» **Excerpted data**:

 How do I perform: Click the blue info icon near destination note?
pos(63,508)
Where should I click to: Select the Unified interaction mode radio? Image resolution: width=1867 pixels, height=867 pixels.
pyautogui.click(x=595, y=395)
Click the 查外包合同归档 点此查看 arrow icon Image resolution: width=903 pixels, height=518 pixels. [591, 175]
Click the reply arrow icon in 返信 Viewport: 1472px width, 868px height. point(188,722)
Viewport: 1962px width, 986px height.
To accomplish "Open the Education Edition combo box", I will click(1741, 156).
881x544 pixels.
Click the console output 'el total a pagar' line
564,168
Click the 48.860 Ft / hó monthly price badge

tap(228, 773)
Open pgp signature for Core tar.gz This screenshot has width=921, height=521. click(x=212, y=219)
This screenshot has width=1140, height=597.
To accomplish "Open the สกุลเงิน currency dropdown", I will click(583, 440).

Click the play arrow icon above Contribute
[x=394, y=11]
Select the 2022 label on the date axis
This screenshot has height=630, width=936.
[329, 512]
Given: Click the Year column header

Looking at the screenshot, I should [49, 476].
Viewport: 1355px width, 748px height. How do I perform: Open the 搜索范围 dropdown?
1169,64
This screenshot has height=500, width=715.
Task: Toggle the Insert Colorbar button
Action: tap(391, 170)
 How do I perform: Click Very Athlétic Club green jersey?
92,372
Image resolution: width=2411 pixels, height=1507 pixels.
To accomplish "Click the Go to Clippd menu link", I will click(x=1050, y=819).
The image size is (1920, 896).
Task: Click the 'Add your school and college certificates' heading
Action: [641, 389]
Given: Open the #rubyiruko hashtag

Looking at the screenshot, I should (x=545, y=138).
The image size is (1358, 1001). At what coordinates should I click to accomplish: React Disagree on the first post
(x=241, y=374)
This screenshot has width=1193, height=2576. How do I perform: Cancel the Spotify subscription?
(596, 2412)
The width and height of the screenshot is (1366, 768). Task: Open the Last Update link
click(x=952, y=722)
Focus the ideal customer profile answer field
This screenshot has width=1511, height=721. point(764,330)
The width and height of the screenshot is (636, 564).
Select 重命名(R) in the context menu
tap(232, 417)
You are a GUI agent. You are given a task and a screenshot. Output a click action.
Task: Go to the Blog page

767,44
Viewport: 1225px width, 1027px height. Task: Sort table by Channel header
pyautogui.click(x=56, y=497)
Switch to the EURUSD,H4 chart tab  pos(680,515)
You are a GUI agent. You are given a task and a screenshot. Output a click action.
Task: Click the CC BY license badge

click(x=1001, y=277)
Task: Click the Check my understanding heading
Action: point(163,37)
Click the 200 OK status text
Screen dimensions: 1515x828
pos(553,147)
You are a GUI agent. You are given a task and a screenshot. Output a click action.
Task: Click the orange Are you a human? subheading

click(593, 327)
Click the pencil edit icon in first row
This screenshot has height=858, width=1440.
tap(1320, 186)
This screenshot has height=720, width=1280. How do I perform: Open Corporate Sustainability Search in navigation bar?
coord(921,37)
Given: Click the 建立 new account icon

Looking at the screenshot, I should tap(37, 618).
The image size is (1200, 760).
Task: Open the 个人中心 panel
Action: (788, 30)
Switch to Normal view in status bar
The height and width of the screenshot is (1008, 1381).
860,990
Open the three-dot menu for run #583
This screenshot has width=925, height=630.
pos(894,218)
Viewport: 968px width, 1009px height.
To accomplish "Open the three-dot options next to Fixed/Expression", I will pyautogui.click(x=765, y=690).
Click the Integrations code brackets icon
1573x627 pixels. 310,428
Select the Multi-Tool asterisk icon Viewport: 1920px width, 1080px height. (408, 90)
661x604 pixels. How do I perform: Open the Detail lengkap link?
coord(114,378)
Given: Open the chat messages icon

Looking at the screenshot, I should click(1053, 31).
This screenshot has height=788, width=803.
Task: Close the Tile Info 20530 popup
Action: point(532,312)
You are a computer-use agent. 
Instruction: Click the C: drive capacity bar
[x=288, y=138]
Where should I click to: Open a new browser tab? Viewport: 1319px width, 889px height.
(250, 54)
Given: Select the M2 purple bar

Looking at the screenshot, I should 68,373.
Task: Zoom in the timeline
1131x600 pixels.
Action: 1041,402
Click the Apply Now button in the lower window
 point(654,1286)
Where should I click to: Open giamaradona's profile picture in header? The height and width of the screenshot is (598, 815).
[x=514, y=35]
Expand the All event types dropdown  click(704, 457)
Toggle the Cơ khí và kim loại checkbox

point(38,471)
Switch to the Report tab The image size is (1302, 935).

» **How to complete this task**: Give every entry in the listing above again, exactly as written.

» **Output for this task**:
 How do I perform: Click the blue info icon near destination note?
pos(63,508)
Where should I click to: Select the Unified interaction mode radio? Image resolution: width=1867 pixels, height=867 pixels.
pyautogui.click(x=595, y=395)
Click the 查外包合同归档 点此查看 arrow icon Image resolution: width=903 pixels, height=518 pixels. [591, 175]
Click the reply arrow icon in 返信 Viewport: 1472px width, 868px height. point(188,722)
Viewport: 1962px width, 986px height.
To accomplish "Open the Education Edition combo box", I will click(1741, 156).
881x544 pixels.
Click the console output 'el total a pagar' line
564,168
Click the 48.860 Ft / hó monthly price badge

tap(228, 773)
Open pgp signature for Core tar.gz This screenshot has width=921, height=521. click(x=212, y=219)
This screenshot has width=1140, height=597.
To accomplish "Open the สกุลเงิน currency dropdown", I will click(583, 440).

Click the play arrow icon above Contribute
[x=394, y=11]
Select the 2022 label on the date axis
This screenshot has height=630, width=936.
[329, 512]
Given: Click the Year column header

Looking at the screenshot, I should [49, 476].
Viewport: 1355px width, 748px height. How do I perform: Open the 搜索范围 dropdown?
1169,64
This screenshot has height=500, width=715.
Task: Toggle the Insert Colorbar button
Action: tap(391, 170)
 How do I perform: Click Very Athlétic Club green jersey?
92,372
Image resolution: width=2411 pixels, height=1507 pixels.
To accomplish "Click the Go to Clippd menu link", I will click(x=1050, y=819).
The image size is (1920, 896).
Task: Click the 'Add your school and college certificates' heading
Action: [641, 389]
Given: Open the #rubyiruko hashtag

Looking at the screenshot, I should (x=545, y=138).
The image size is (1358, 1001). At what coordinates should I click to accomplish: React Disagree on the first post
(x=241, y=374)
This screenshot has width=1193, height=2576. How do I perform: Cancel the Spotify subscription?
(596, 2412)
The width and height of the screenshot is (1366, 768). Task: Open the Last Update link
click(x=952, y=722)
Focus the ideal customer profile answer field
This screenshot has width=1511, height=721. point(764,330)
The width and height of the screenshot is (636, 564).
Select 重命名(R) in the context menu
tap(232, 417)
You are a GUI agent. You are given a task and a screenshot. Output a click action.
Task: Go to the Blog page

767,44
Viewport: 1225px width, 1027px height. Task: Sort table by Channel header
pyautogui.click(x=56, y=497)
Switch to the EURUSD,H4 chart tab  pos(680,515)
You are a GUI agent. You are given a task and a screenshot. Output a click action.
Task: Click the CC BY license badge

click(x=1001, y=277)
Task: Click the Check my understanding heading
Action: point(163,37)
Click the 200 OK status text
Screen dimensions: 1515x828
pos(553,147)
You are a GUI agent. You are given a task and a screenshot. Output a click action.
Task: Click the orange Are you a human? subheading

click(593, 327)
Click the pencil edit icon in first row
This screenshot has height=858, width=1440.
tap(1320, 186)
This screenshot has height=720, width=1280. How do I perform: Open Corporate Sustainability Search in navigation bar?
coord(921,37)
Given: Click the 建立 new account icon

Looking at the screenshot, I should tap(37, 618).
The image size is (1200, 760).
Task: Open the 个人中心 panel
Action: (788, 30)
Switch to Normal view in status bar
The height and width of the screenshot is (1008, 1381).
860,990
Open the three-dot menu for run #583
This screenshot has width=925, height=630.
pos(894,218)
Viewport: 968px width, 1009px height.
To accomplish "Open the three-dot options next to Fixed/Expression", I will pyautogui.click(x=765, y=690).
Click the Integrations code brackets icon
1573x627 pixels. 310,428
Select the Multi-Tool asterisk icon Viewport: 1920px width, 1080px height. (408, 90)
661x604 pixels. How do I perform: Open the Detail lengkap link?
coord(114,378)
Given: Open the chat messages icon

Looking at the screenshot, I should click(1053, 31).
This screenshot has height=788, width=803.
Task: Close the Tile Info 20530 popup
Action: point(532,312)
You are a computer-use agent. 
Instruction: Click the C: drive capacity bar
[x=288, y=138]
Where should I click to: Open a new browser tab? Viewport: 1319px width, 889px height.
(250, 54)
Given: Select the M2 purple bar

Looking at the screenshot, I should 68,373.
Task: Zoom in the timeline
1131x600 pixels.
Action: 1041,402
Click the Apply Now button in the lower window
 point(654,1286)
Where should I click to: Open giamaradona's profile picture in header? The height and width of the screenshot is (598, 815).
[x=514, y=35]
Expand the All event types dropdown  click(704, 457)
Toggle the Cơ khí và kim loại checkbox

point(38,471)
Switch to the Report tab The image size is (1302, 935).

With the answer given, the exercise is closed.